Challenge 1
Write out the passage on British efforts against colonial smuggling in full, with every word and mark as it stands.

Extracted text
========================================
Except for a few men who understood colonial conditions, Parliament seems to have undervalued most grotesquely the physical powers of resistance to the British forces. But the danger of the commercial position was plain, and gave rise to the hesitation of ministers. “If,” says Captain Phipps, afterwards Lord Mulgrave (P.H., XVII., 1212) “they cannot resist (the tax on tea) they will find some means of avoiding it. God and Nature have given them an extensive coast and, of course, an opportunity of smuggling. You will injure the manufactures of this country in a very high degree by making them prefer the manufactures of your enemies to those of this country.”

It was the just but injudicious efforts of the British ministers, assisted by the support given to the smuggling mobs in America by the various Whig minorities in the British Parliament, which resulted in the American Revolution. Until North became minister in 1770, each short-lived ministry in turn weakened government, disturbed trade and irritated the colonists by their indecision of enforcement and retreat. By 1770 a peaceful solution of the contest would appear to have become hopeless.

ix. The Regulations of 1764-5 and their Results.-In 1763, after the peace, a determined effort was made to stop the smuggling both in the islands and in the American colonies. Regulations were passed in 1764 making the officers of the Navy revenue officers and ordering trial of smugglers in the Admiralty Court without a jury (provisions similar to those inserted in 7 and 8 William III., c. 22 ; 3 George II., C. 28 ; 6 George II., c. 13), provisions accepted without demur in the islands, and essential for America if the illicit trade on the extended coast, where only a few ships were stationed, was to be checked. Here the whole people were in sympathy with the smugglers and joined with them against the revenue officers, as men do with the moonshiner against the sheriff. As a consequence the revenue officers, on whom all the blame was laid, became slack and seldom made seizures unless compelled by circumstances. The regulations were received in the north with great fury. The merchants could not complain of injury done to their legitimate trade, so they made great complaint as to the misuse of seizure and improper carrying out of the law by the naval officers, whom, as they did not live on land they had no means of influencing.
========================================
Text and element pointing records
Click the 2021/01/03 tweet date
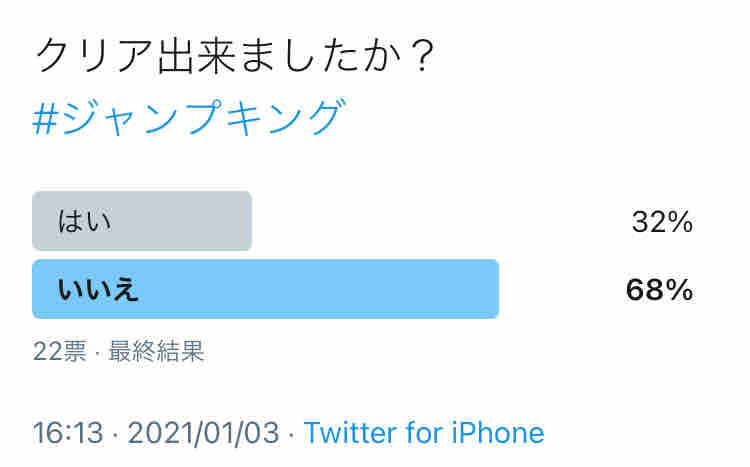Image resolution: width=750 pixels, height=467 pixels. (x=203, y=433)
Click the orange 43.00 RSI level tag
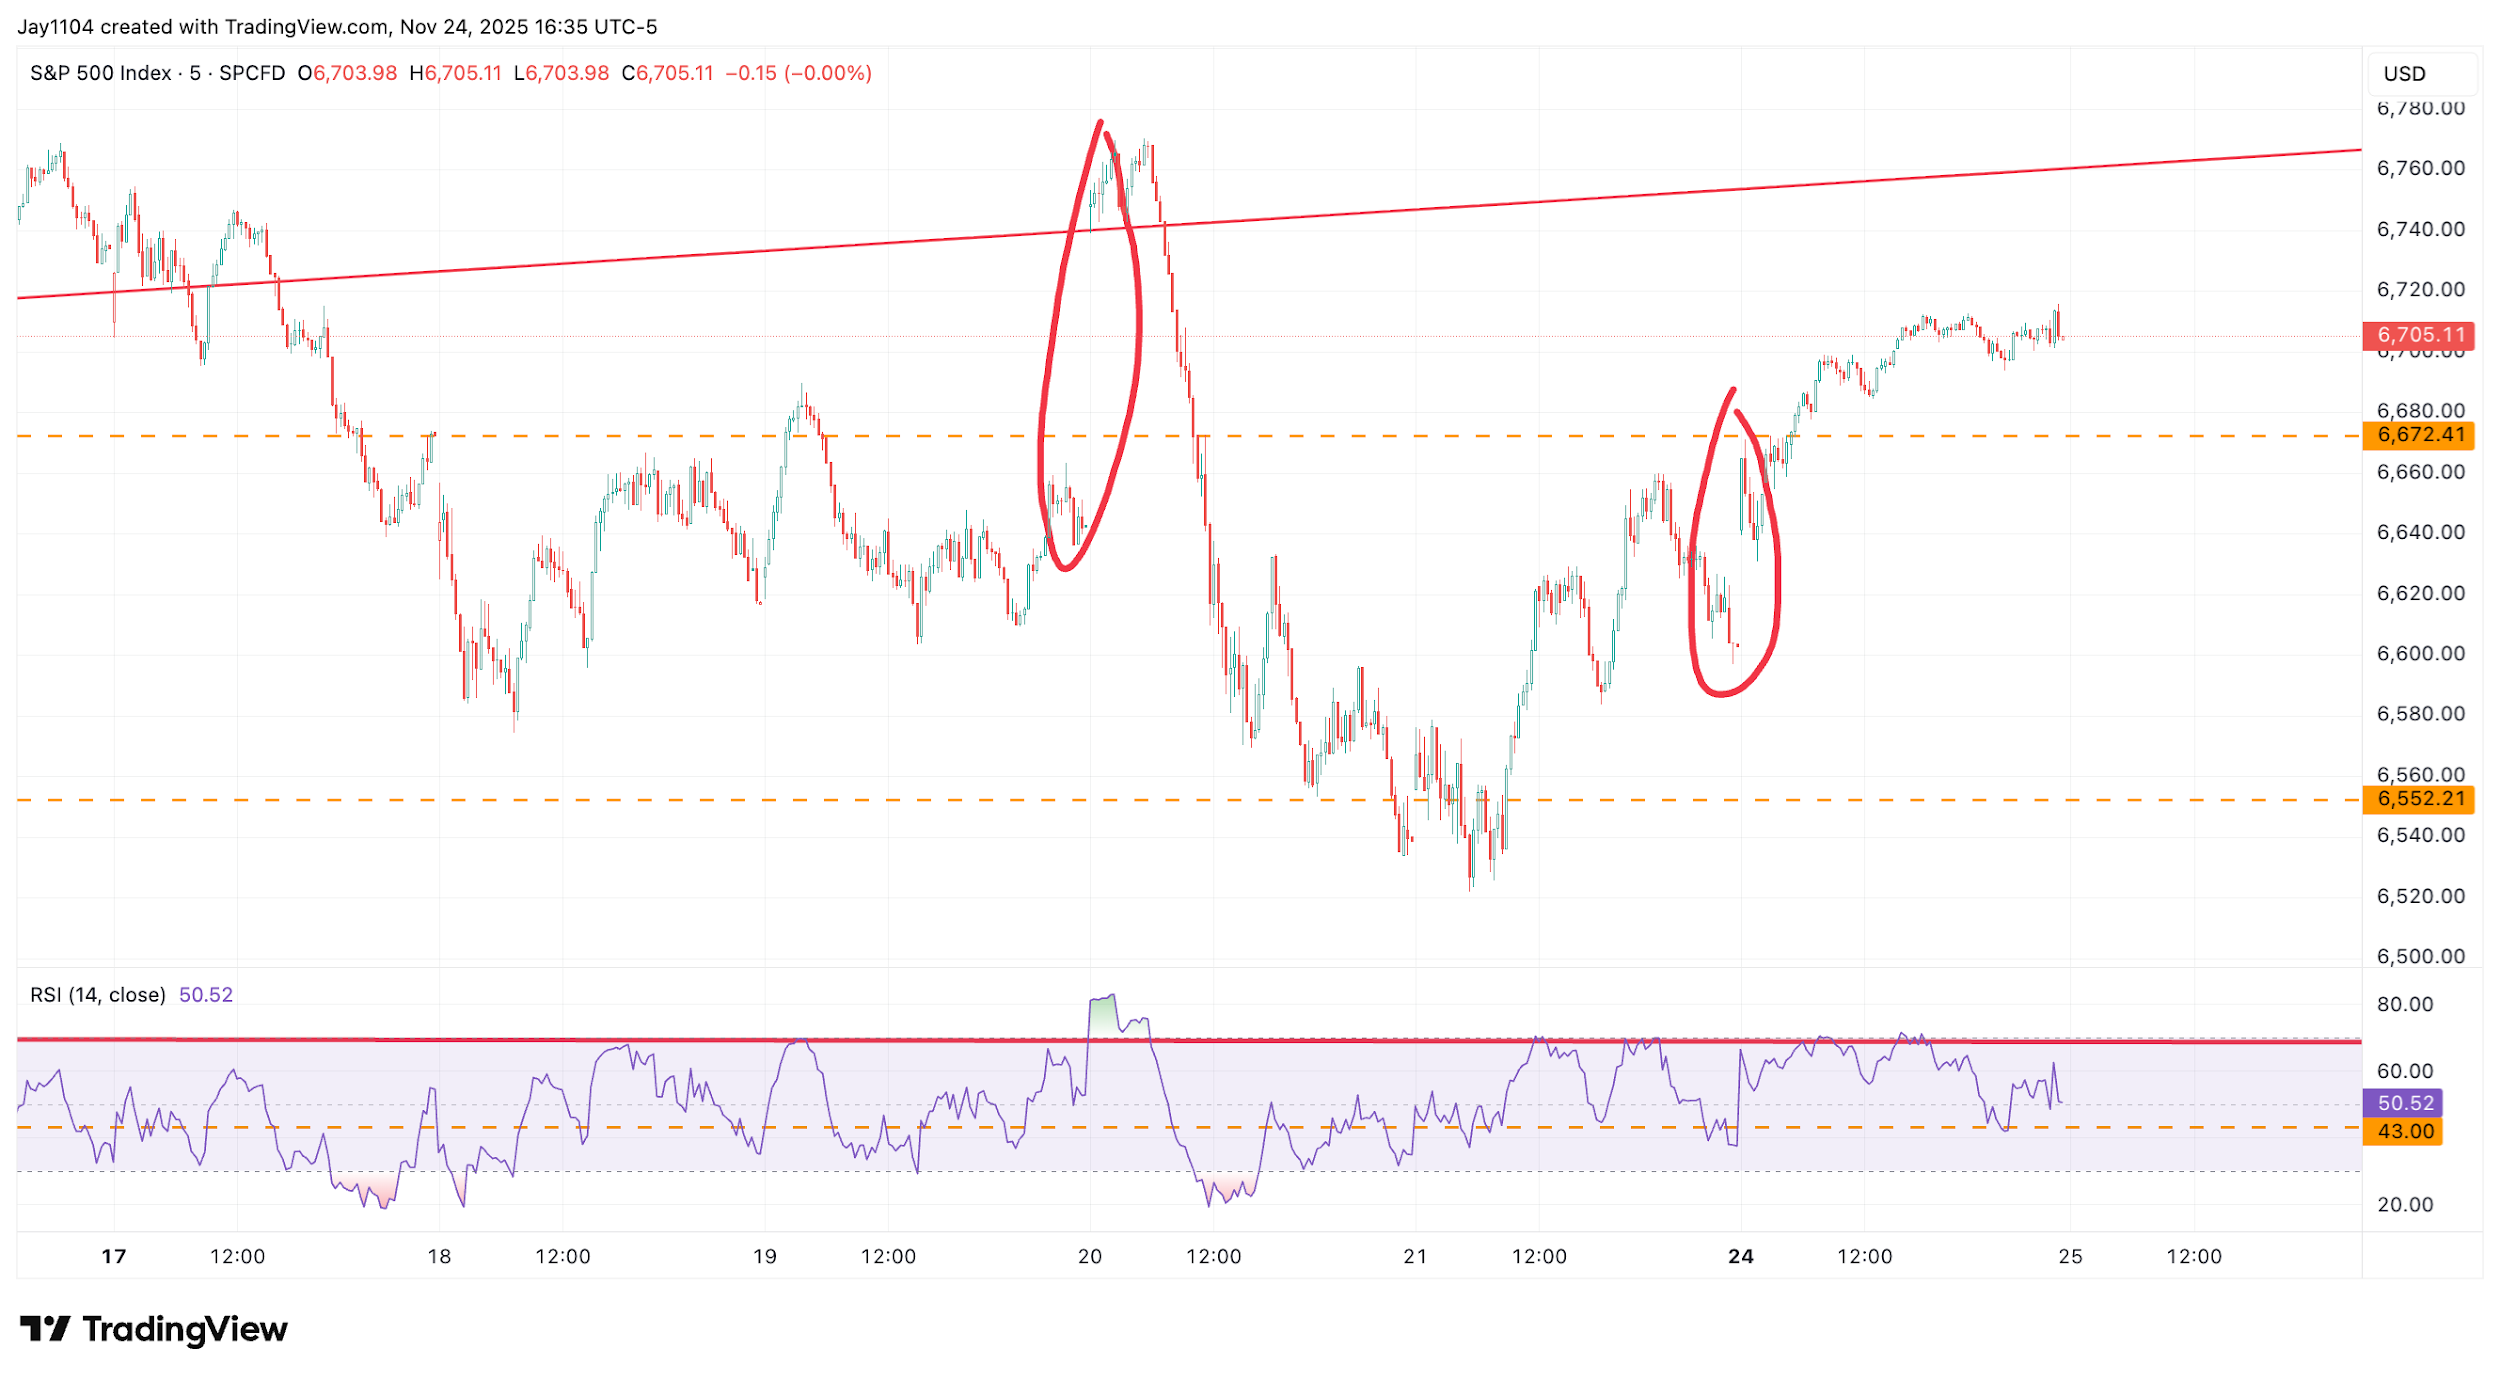The width and height of the screenshot is (2500, 1380). coord(2404,1131)
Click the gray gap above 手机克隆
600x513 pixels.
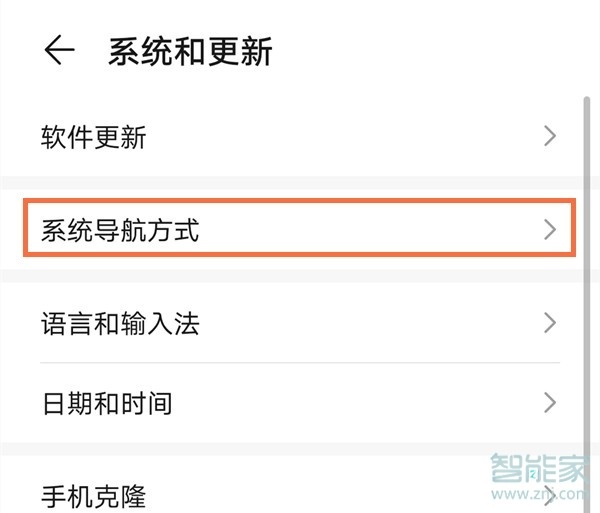point(292,449)
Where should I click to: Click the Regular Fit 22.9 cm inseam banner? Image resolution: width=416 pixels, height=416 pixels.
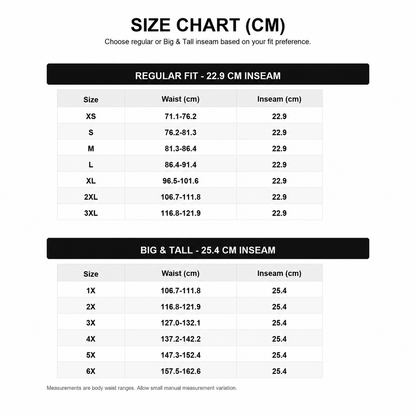(208, 74)
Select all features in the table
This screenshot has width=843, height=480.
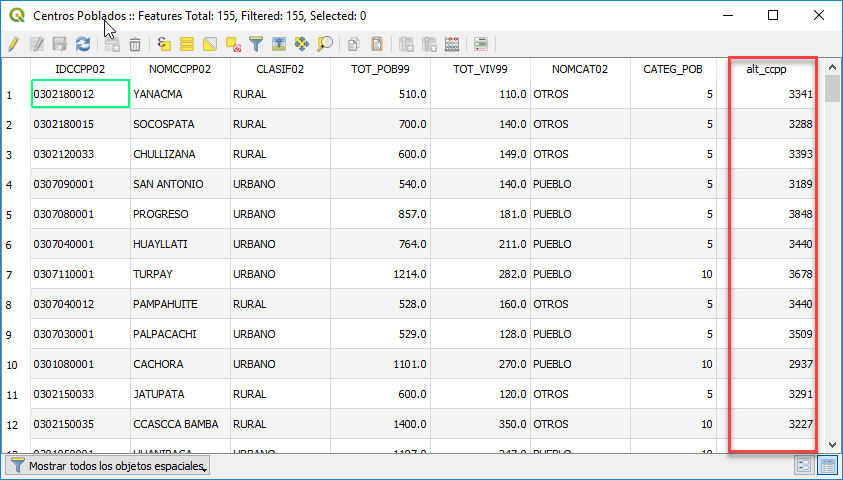187,44
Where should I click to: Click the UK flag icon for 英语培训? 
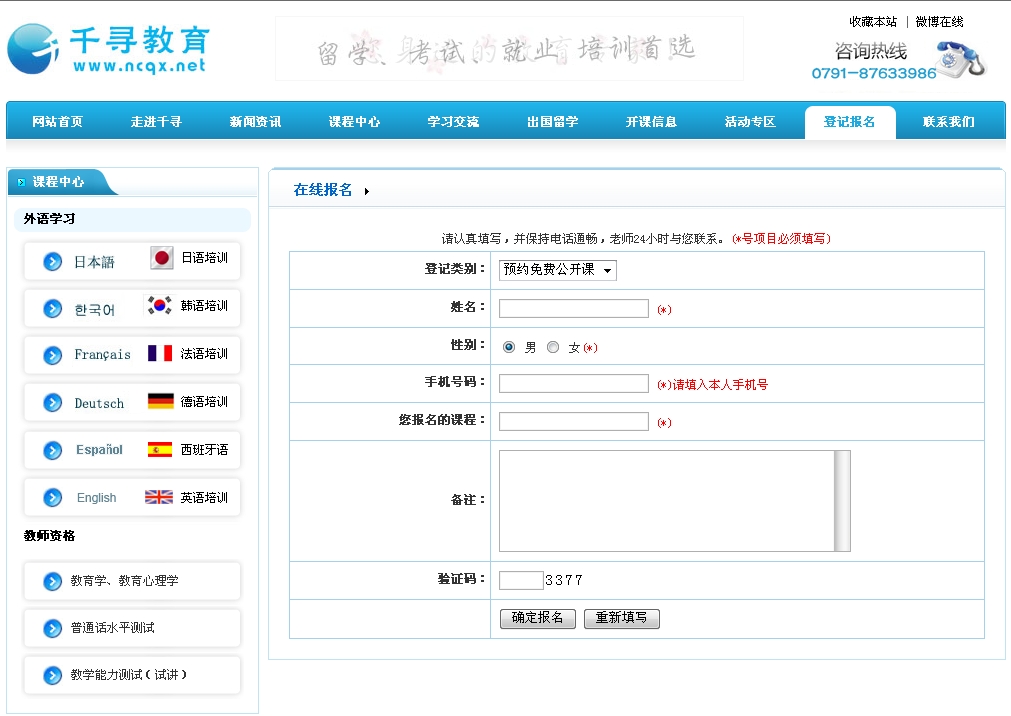coord(159,497)
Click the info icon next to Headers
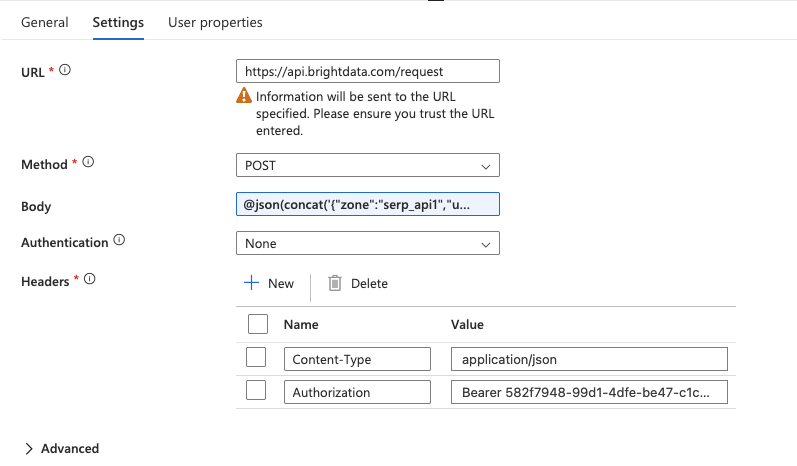 coord(90,280)
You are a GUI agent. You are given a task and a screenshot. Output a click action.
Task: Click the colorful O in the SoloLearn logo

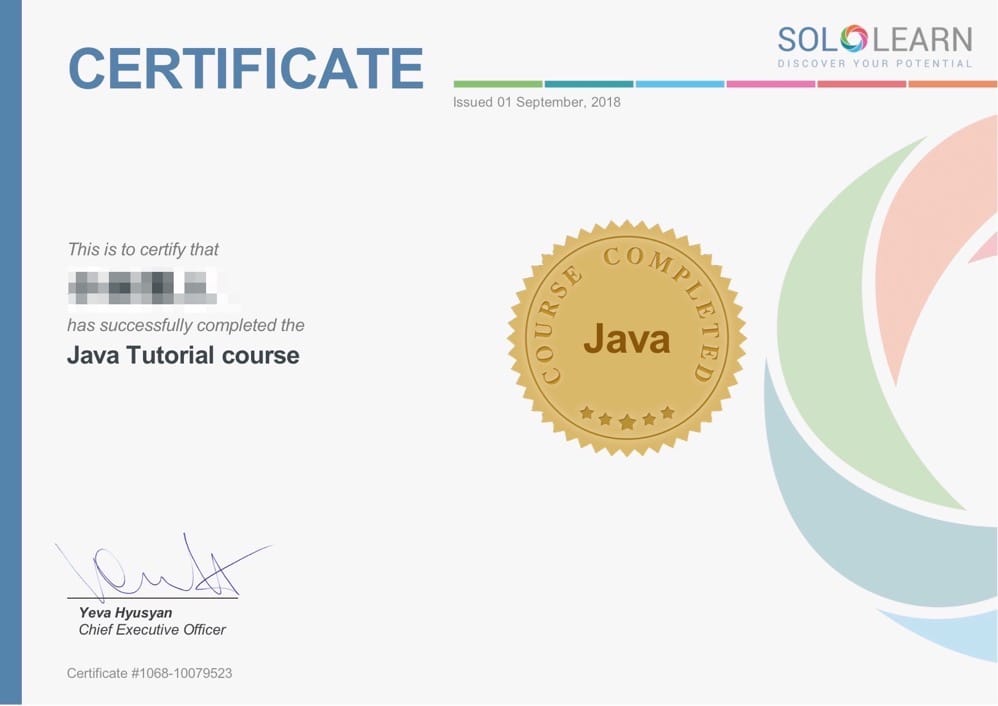pos(853,39)
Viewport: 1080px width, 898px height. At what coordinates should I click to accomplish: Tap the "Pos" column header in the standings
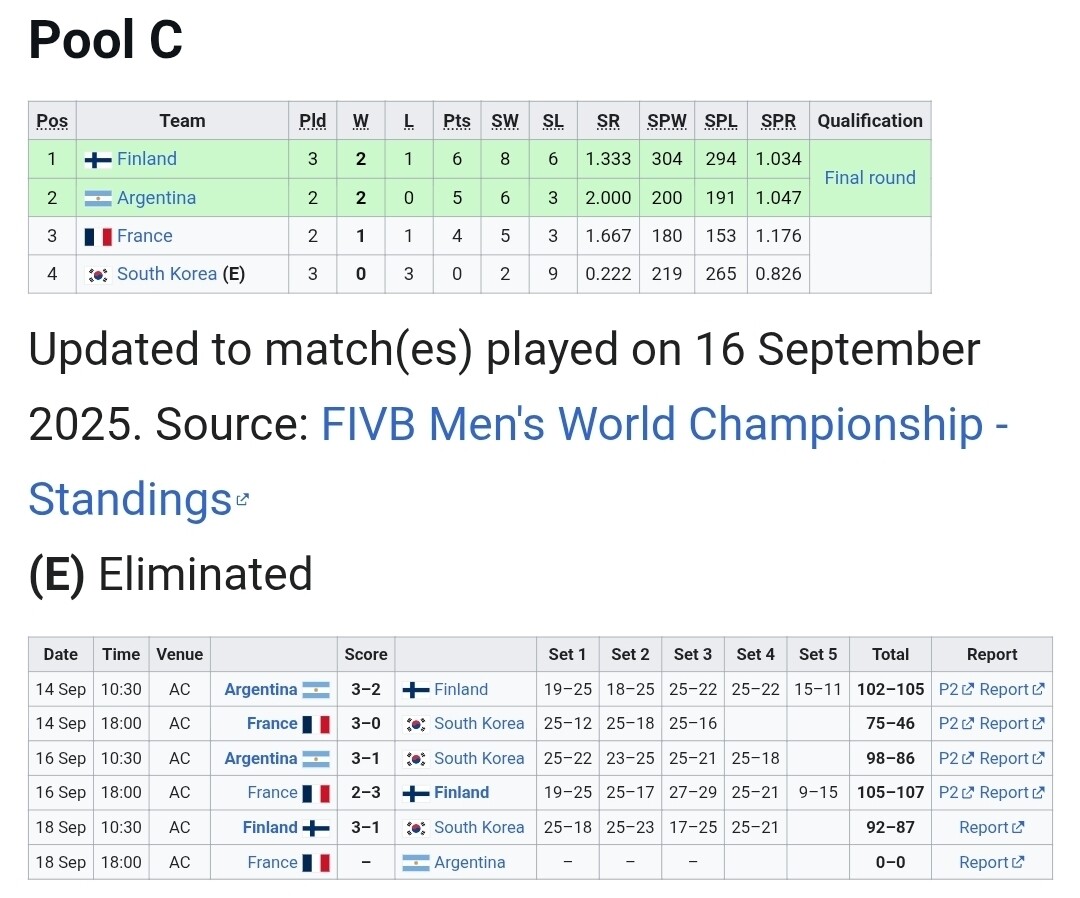coord(52,121)
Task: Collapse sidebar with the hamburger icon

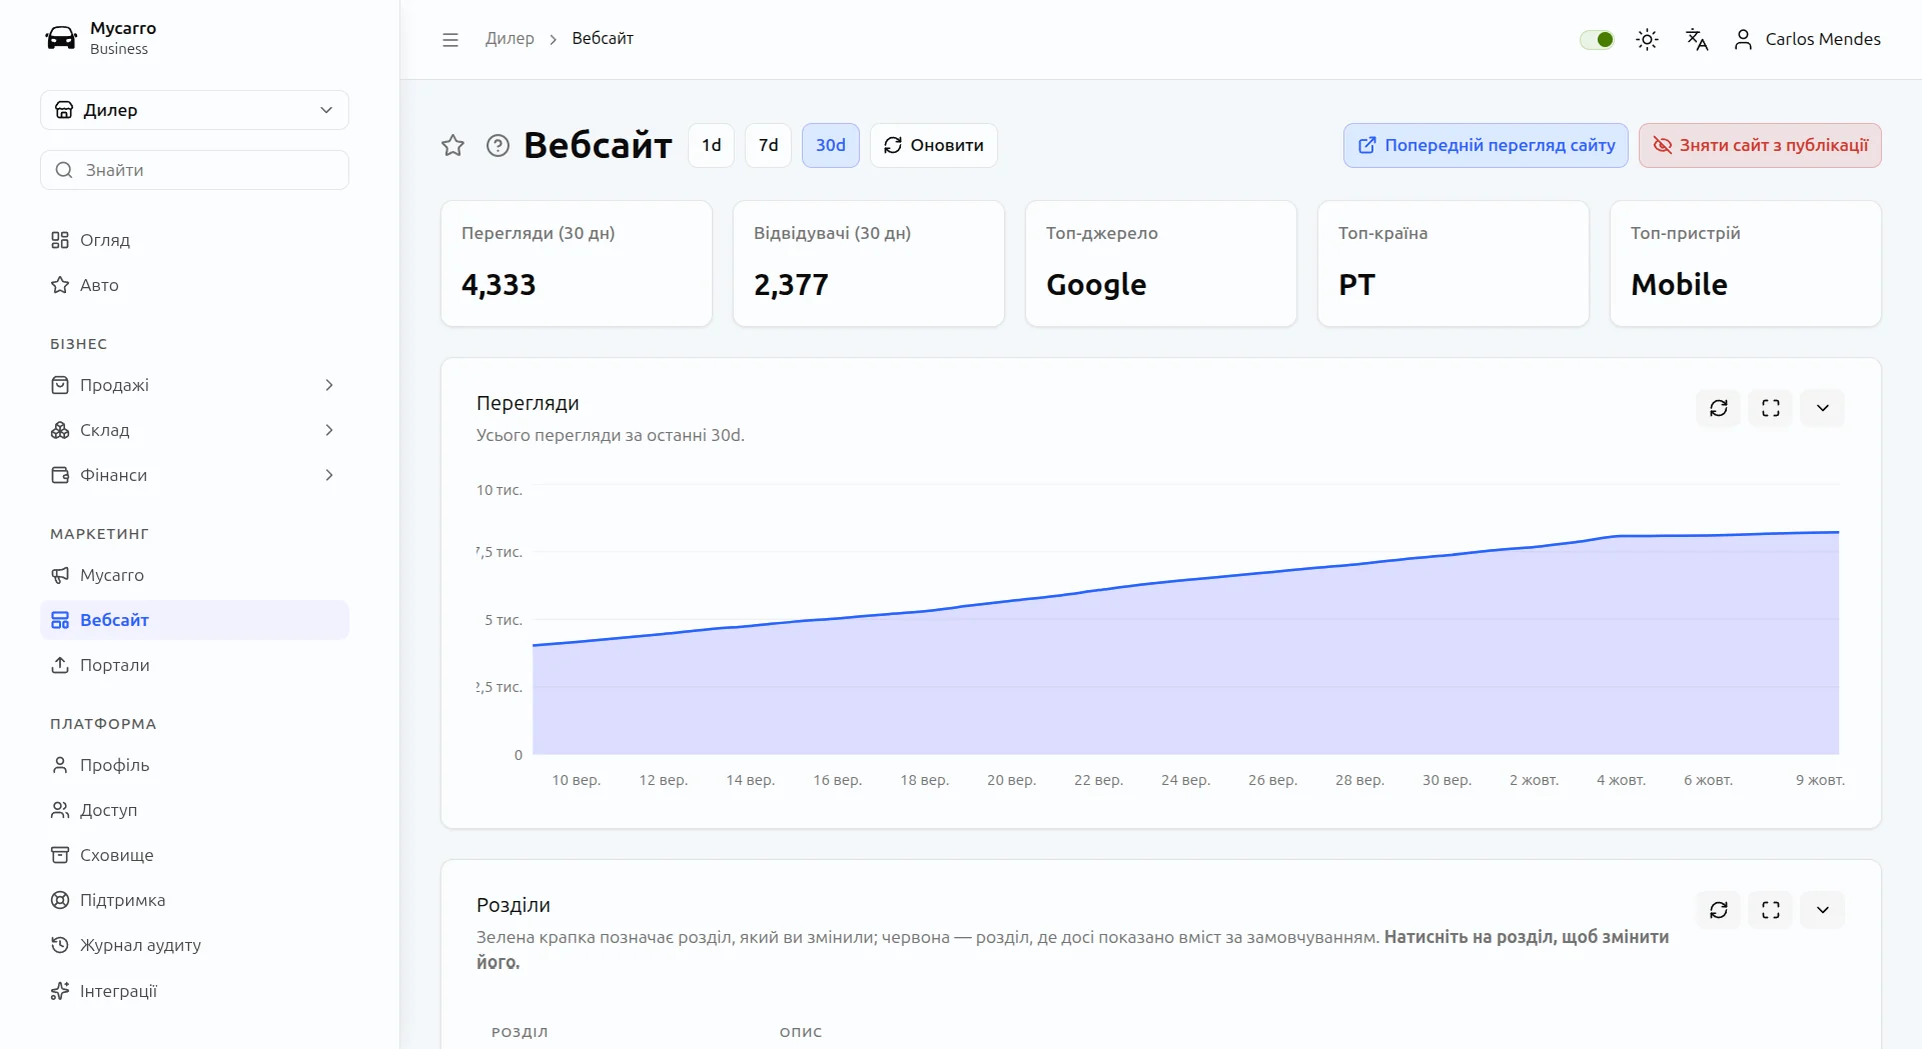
========================================
Challenge 2
Edit the records between the line holding "Click the info icon next to Headers" and the line holding "pos(853,39)", inclusive, replacing "colorful" with "multicolored" and changing nothing else. Return only those lines, without the pictures.

Finished answer 1
Except for a few men who understood colonial conditions, Parliament seems to have undervalued most grotesquely the physical powers of resistance to the British forces. But the danger of the commercial position was plain, and gave rise to the hesitation of ministers. “If,” says Captain Phipps, afterwards Lord Mulgrave (P.H., XVII., 1212) “they cannot resist (the tax on tea) they will find some means of avoiding it. God and Nature have given them an extensive coast and, of course, an opportunity of smuggling. You will injure the manufactures of this country in a very high degree by making them prefer the manufactures of your enemies to those of this country.”

It was the just but injudicious efforts of the British ministers, assisted by the support given to the smuggling mobs in America by the various Whig minorities in the British Parliament, which resulted in the American Revolution. Until North became minister in 1770, each short-lived ministry in turn weakened government, disturbed trade and irritated the colonists by their indecision of enforcement and retreat. By 1770 a peaceful solution of the contest would appear to have become hopeless.

ix. The Regulations of 1764-5 and their Results.-In 1763, after the peace, a determined effort was made to stop the smuggling both in the islands and in the American colonies. Regulations were passed in 1764 making the officers of the Navy revenue officers and ordering trial of smugglers in the Admiralty Court without a jury (provisions similar to those inserted in 7 and 8 William III., c. 22 ; 3 George II., C. 28 ; 6 George II., c. 13), provisions accepted without demur in the islands, and essential for America if the illicit trade on the extended coast, where only a few ships were stationed, was to be checked. Here the whole people were in sympathy with the smugglers and joined with them against the revenue officers, as men do with the moonshiner against the sheriff. As a consequence the revenue officers, on whom all the blame was laid, became slack and seldom made seizures unless compelled by circumstances. The regulations were received in the north with great fury. The merchants could not complain of injury done to their legitimate trade, so they made great complaint as to the misuse of seizure and improper carrying out of the law by the naval officers, whom, as they did not live on land they had no means of influencing.

Finished answer 2
Click the info icon next to Headers
 coord(90,280)
You are a GUI agent. You are given a task and a screenshot. Output a click action.
Task: Click the multicolored O in the SoloLearn logo

pos(853,39)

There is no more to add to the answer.